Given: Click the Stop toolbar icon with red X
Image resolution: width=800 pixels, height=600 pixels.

::::::

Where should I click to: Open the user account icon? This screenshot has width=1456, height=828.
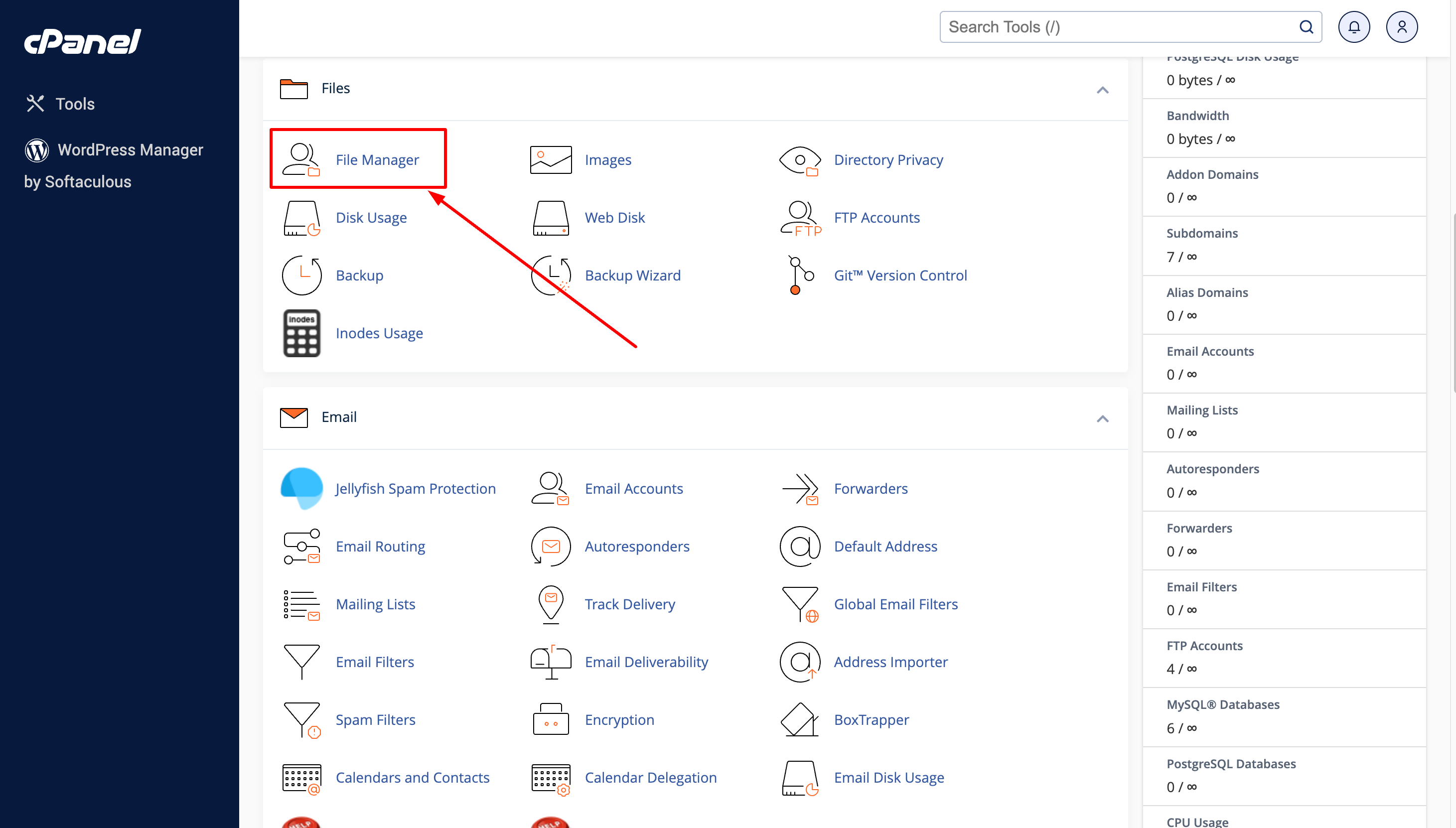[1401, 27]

::::::

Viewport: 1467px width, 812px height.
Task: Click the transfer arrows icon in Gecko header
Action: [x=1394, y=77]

::::::

Problem details: Above are the entries. Copy exactly the part that opens with the line containing "Given: Click the Stop toolbar icon with red X" and closes with the line containing "Image resolution: width=800", and no more.

Task response:
Given: Click the Stop toolbar icon with red X
Image resolution: width=800 pixels, height=600 pixels.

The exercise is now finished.